Trent Kusar, a junior studying management information systems and marketing and Drunk Mode’s campus rep, said when the app is turned on, the phone numbers students have selected to block are temporarily deleted from their contact list for up to 12 hours.
Those numbers cannot be retrieved until the timer has expired, unless the user solves a math problem.
The app also has a feature called “breadcrumbs.” When the app is on, it tracks the user’s location and provides a play-by-play of a period of drinking by location.
“I also think students will find it as a sexy alternative for ensuring their bros and girlfriends are taken care of and are safe. Call it Sexy Safety, if you will,” said Joshua Anton, the app’s creator, in an email. “Call it ‘Sexy Safety.’”
This month, the app reached more than 70,000 users and is climbing in the rankings on Apple’s app store, Anton said.
Turning on Drunk Mode isn’t completely anti-social. When the app is on, it shows friends of the user his or her location. Push notifications can also be sent to friends telling them the user’s location at a party, bar or elsewhere.
The app has a send location feature called Find My Drunk.
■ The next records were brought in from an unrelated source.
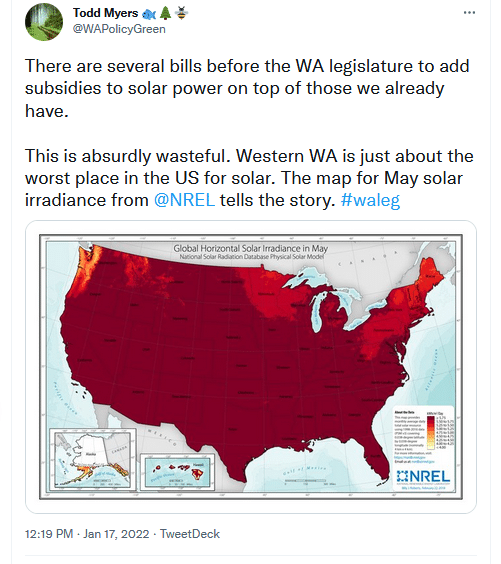Open the three-dot more options menu
Image resolution: width=501 pixels, height=564 pixels.
click(469, 13)
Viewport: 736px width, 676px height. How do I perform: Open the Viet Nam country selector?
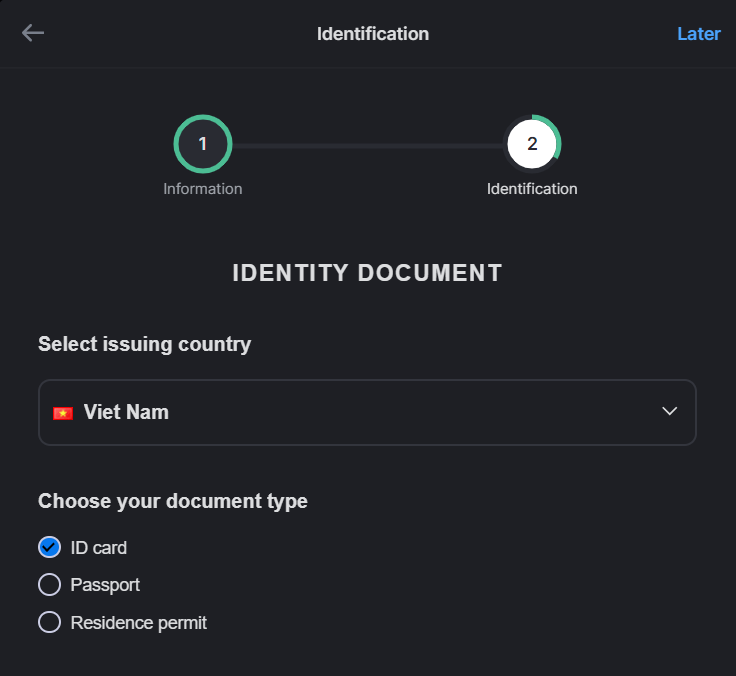[x=367, y=412]
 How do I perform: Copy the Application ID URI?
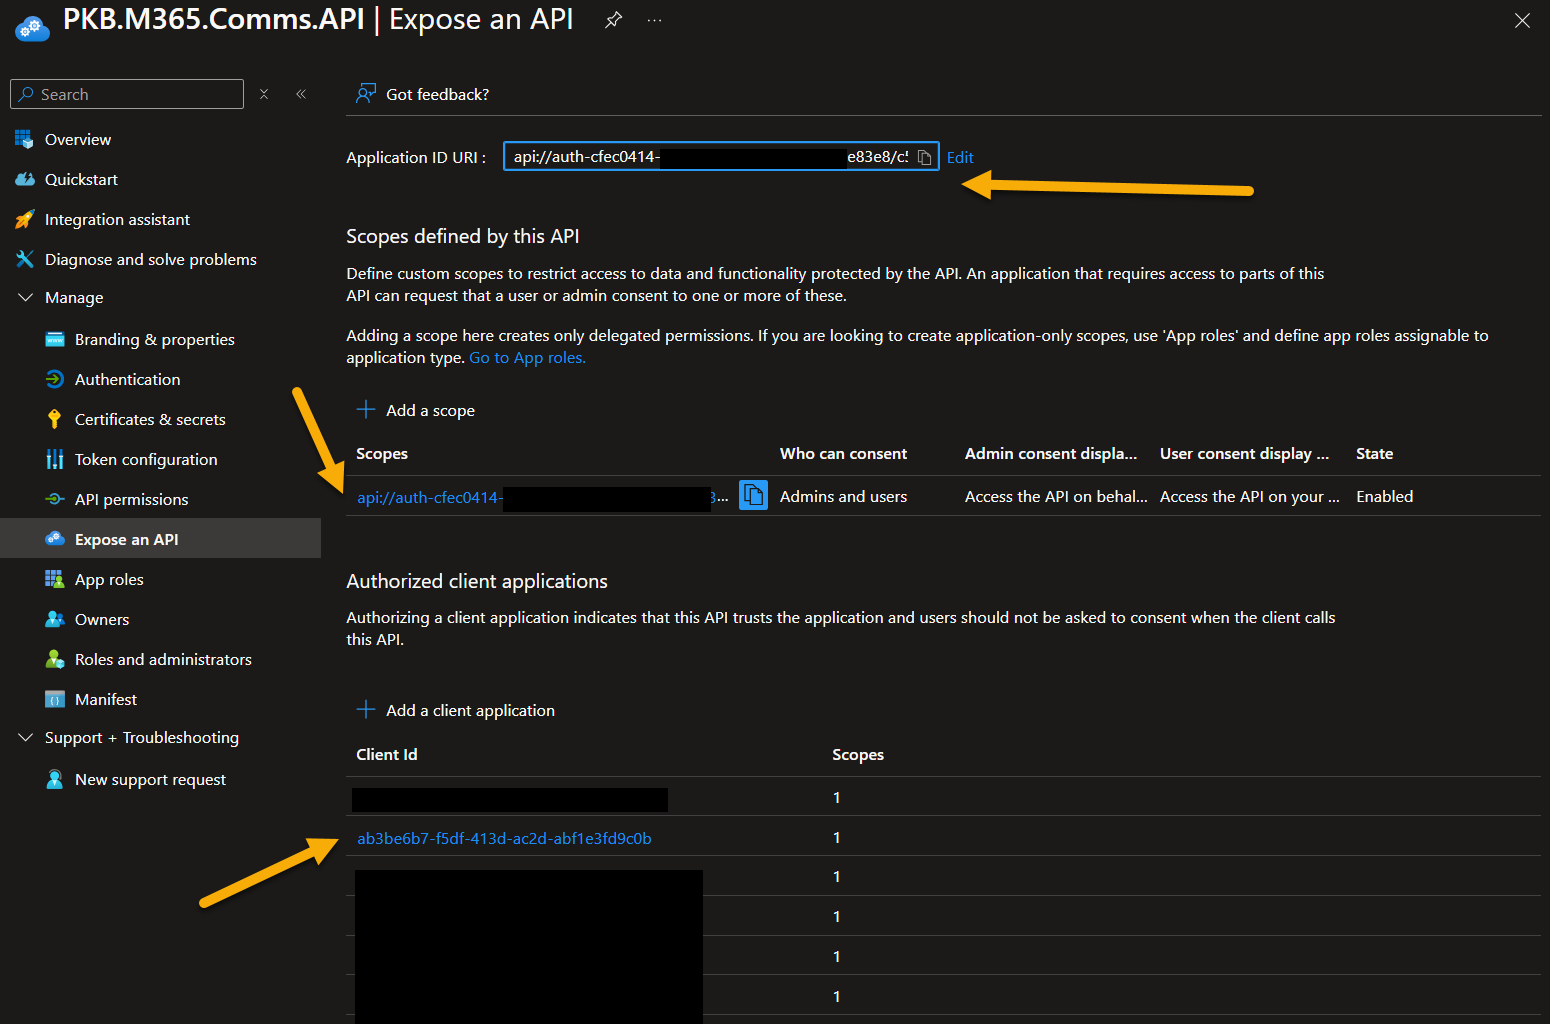pos(924,157)
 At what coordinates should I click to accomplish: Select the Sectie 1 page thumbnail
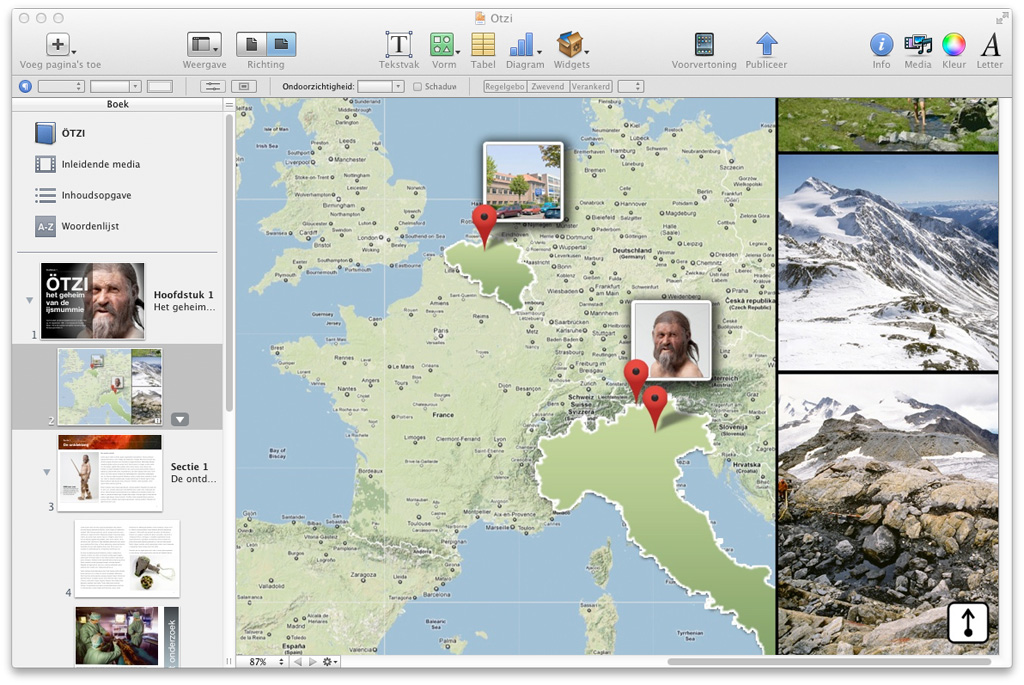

With this friends can track each other’s location via GPS. This feature promotes safety among the young adults using the app. Anton said the idea behind the app was not to tone down a student’s party behavior, “but simply to make it more convenient to be safe.”
“I think student’s will fall in love with the idea and the app,” Anton said. “We as Drunk Mode did just that. Built by students, for students.”
The app can be downloaded anywhere, but OU is the first university in Ohio “to have the app” and the first in the Midwest to have a campus representative, Kusar said.
OU’s has a reputation as “a huge party school, making it the ideal environment” for Drunk Mode, he added.
An online campaign was launched on Monday to raise money for further development of the app.
The goal is to raise $50,000 — with five percent donated to HelpSaveTheNextGirl.com, a national non-profit organization with the goal of sensitizing “young women and girls to predatory danger.” The rest of the money will go to funding the app.
Finding local transportation, recovering lost SnapChats and locating nearby parties are new features Drunk Mode’s developers are looking at, Kusar said.
Anton said his goal is for Drunk Mode to become the new YikYak at OU and after its popularity is recognized, the app’s creators can reach out to the university, local businesses and others to localize its usefulness in Athens.
“The app was a great idea and I am definitely glad I got it,” said Eben Flournoy, a sophomore studying music management. “I always wake up with no regrets from the night before and no sent texts to my ex.”